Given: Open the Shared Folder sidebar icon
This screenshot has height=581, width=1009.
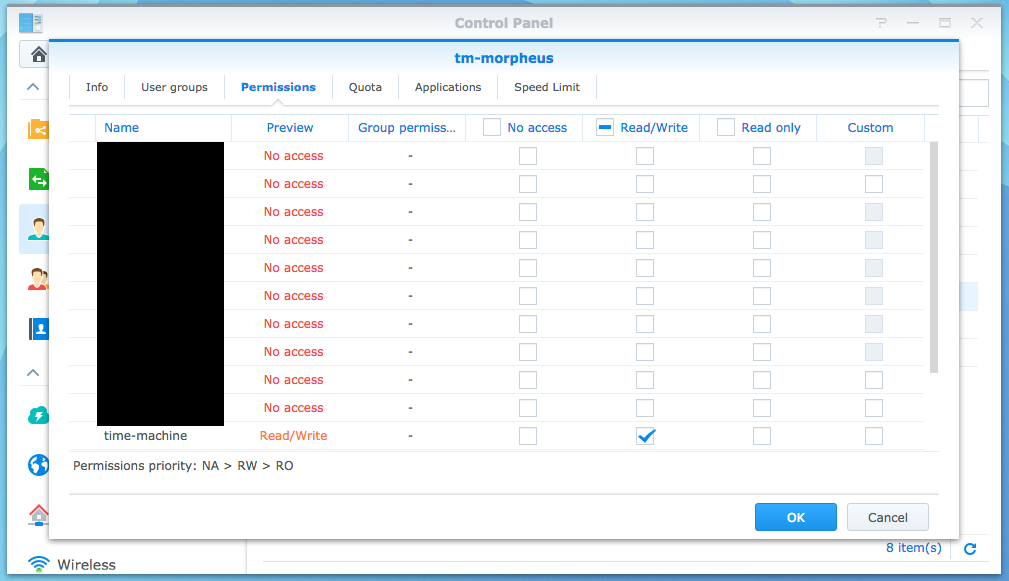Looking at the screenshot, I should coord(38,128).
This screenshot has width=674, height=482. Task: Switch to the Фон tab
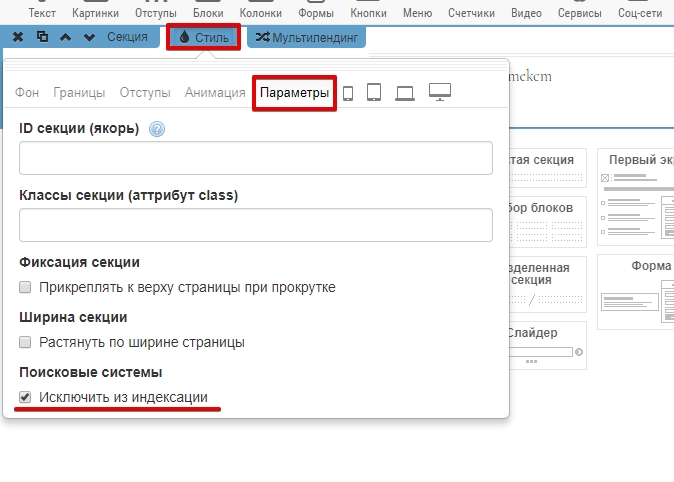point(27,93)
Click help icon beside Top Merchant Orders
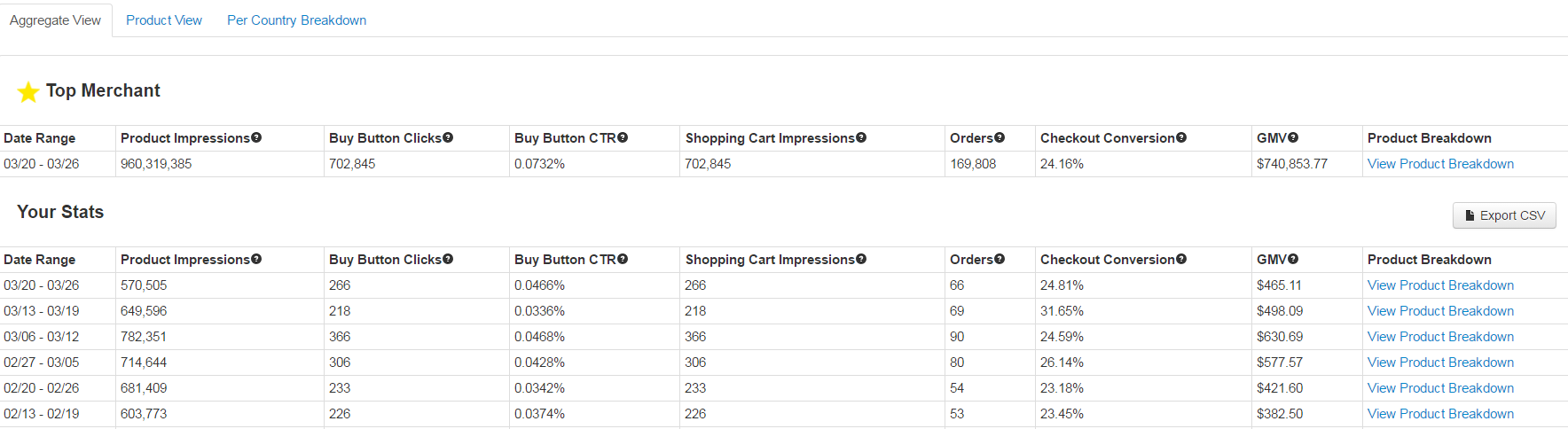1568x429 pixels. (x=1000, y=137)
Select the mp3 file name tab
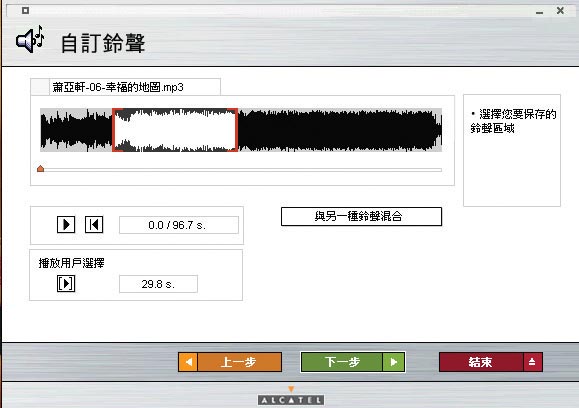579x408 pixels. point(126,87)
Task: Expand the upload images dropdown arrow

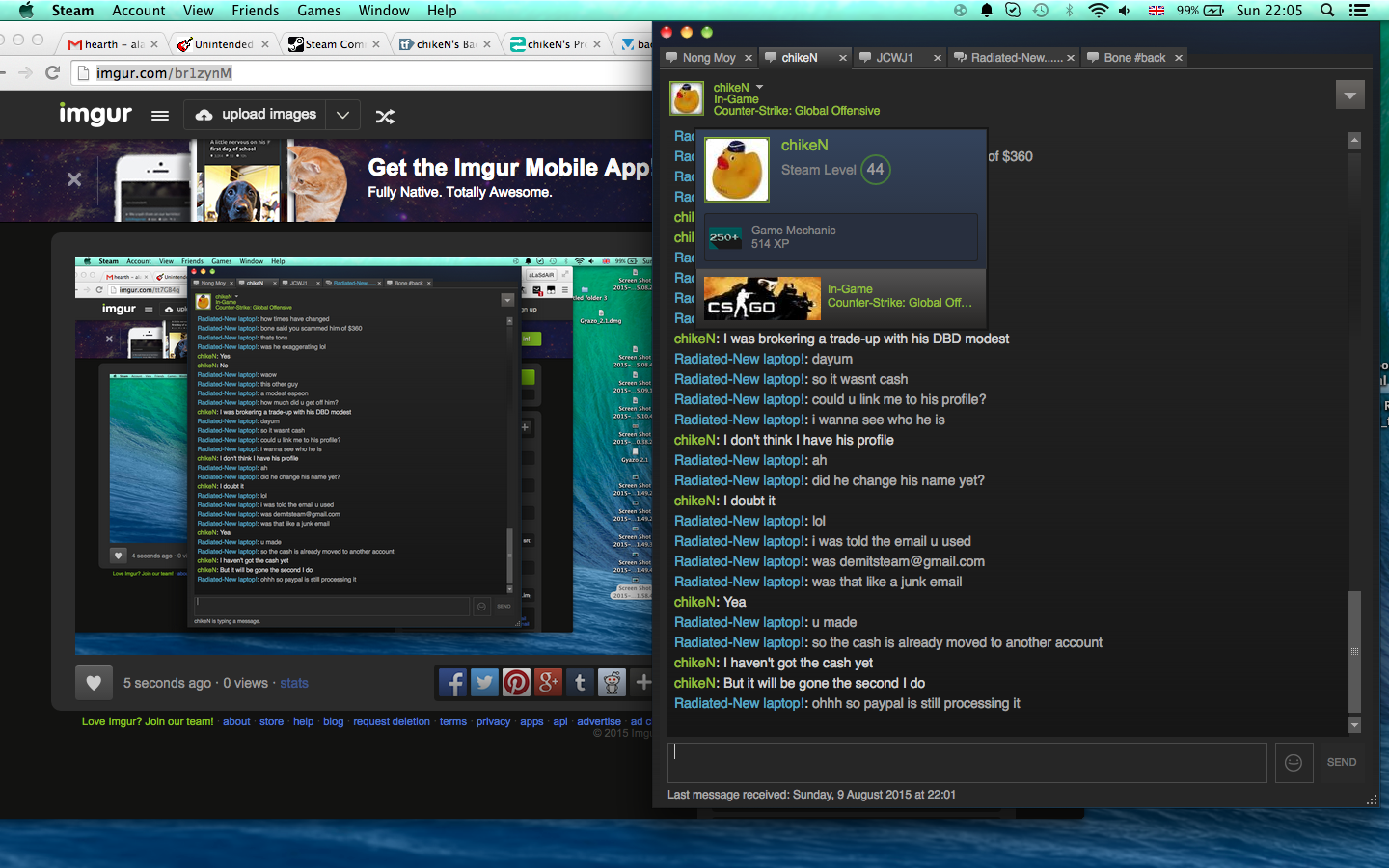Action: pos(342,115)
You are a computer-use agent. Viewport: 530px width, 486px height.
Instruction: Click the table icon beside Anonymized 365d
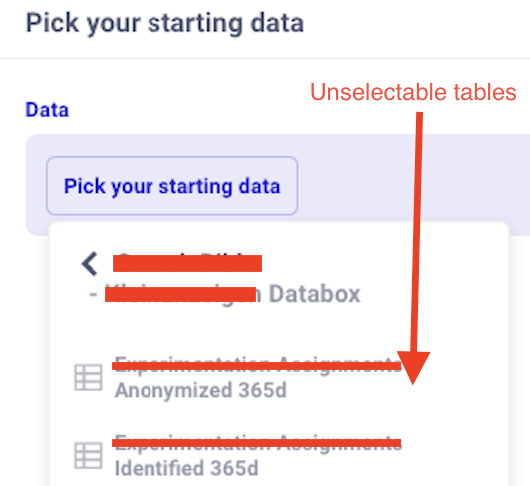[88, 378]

===

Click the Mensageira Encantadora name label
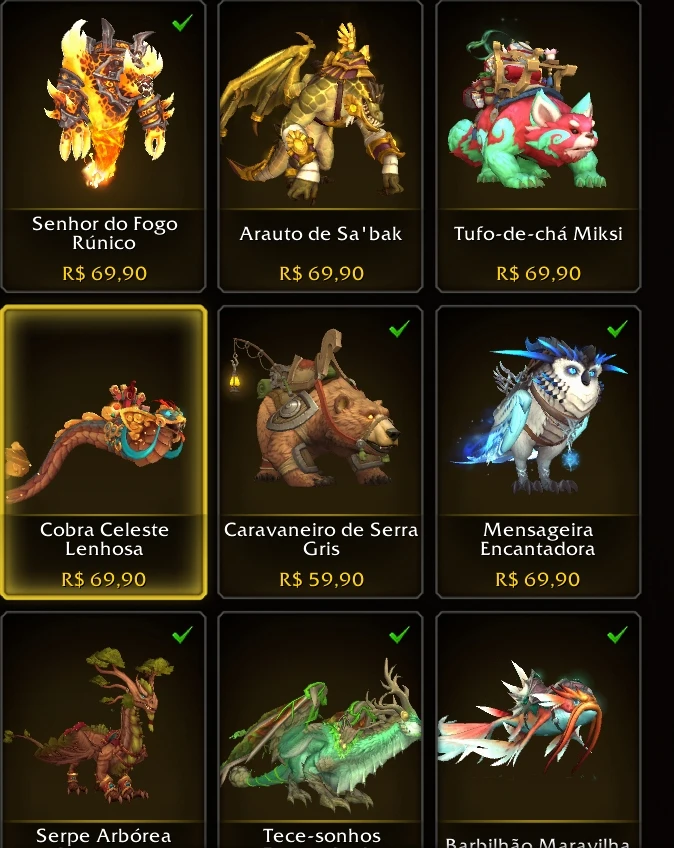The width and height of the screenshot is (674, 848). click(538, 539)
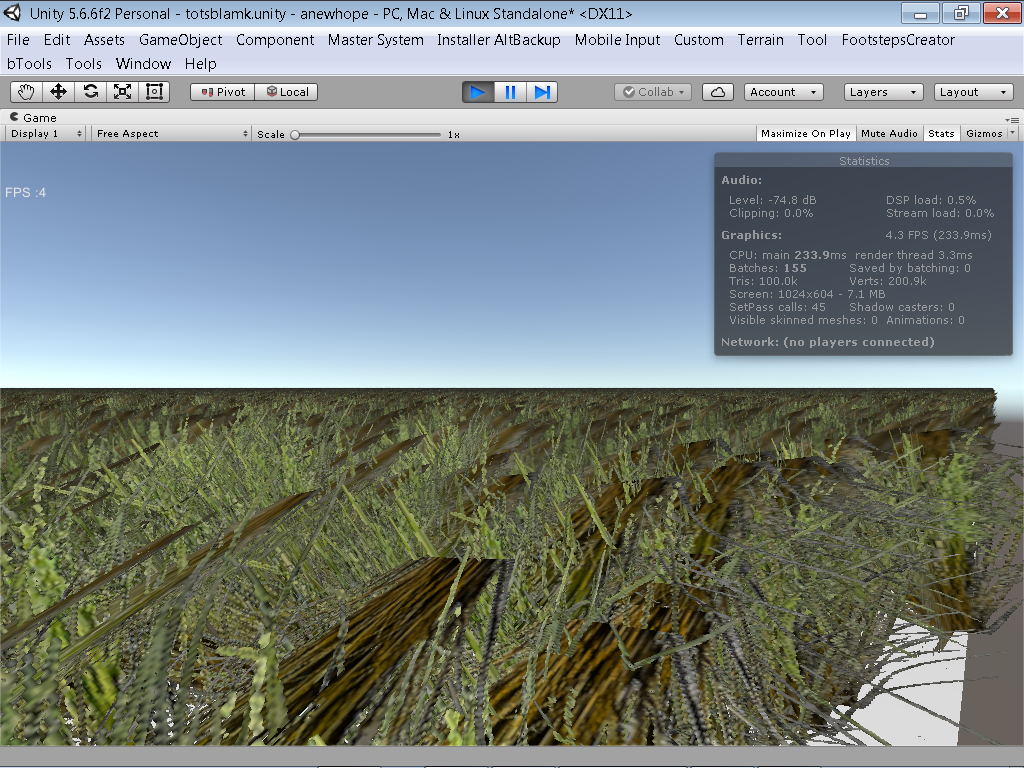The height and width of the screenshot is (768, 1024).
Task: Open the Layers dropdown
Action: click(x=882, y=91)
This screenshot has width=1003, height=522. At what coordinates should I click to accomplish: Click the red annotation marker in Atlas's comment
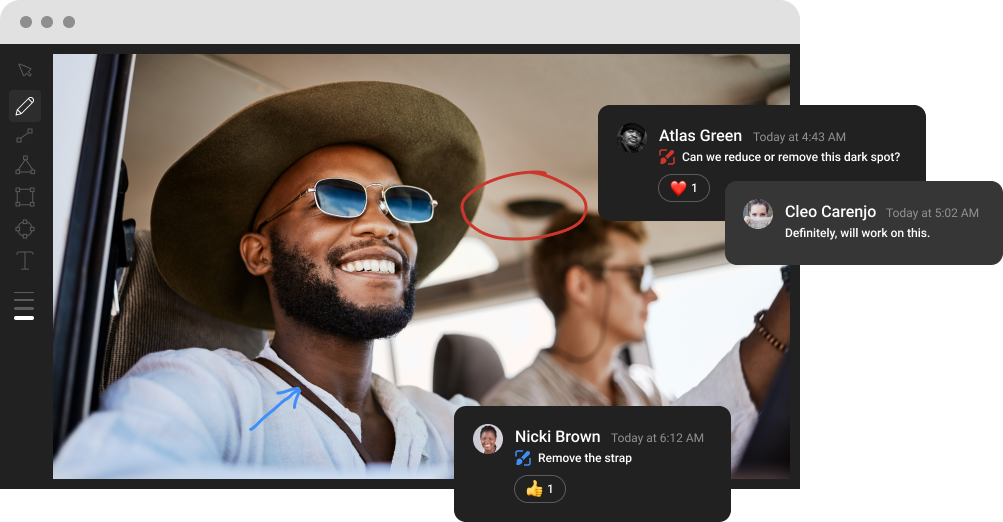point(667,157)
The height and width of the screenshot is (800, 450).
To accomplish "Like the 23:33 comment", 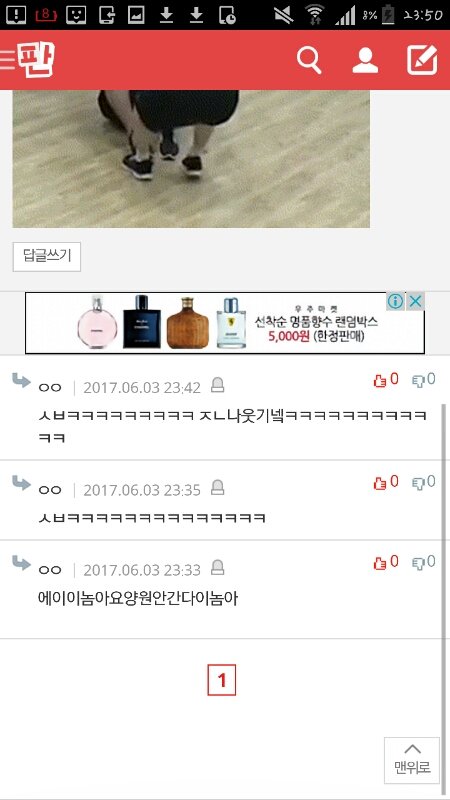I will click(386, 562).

===

### [Problem statement]
Output exactly the lines above, from the line with "Click the Mensageira Encantadora name label" to the line with "The height and width of the screenshot is (800, 450).", both included; skip the pictures.

### [Response to the task]
Click the Mensageira Encantadora name label
The width and height of the screenshot is (674, 848). click(538, 539)
The height and width of the screenshot is (768, 1024).
Task: Open the Layers dropdown
Action: click(x=882, y=91)
This screenshot has width=1003, height=522. At what coordinates should I click to accomplish: Click the red annotation marker in Atlas's comment
point(667,157)
The height and width of the screenshot is (800, 450).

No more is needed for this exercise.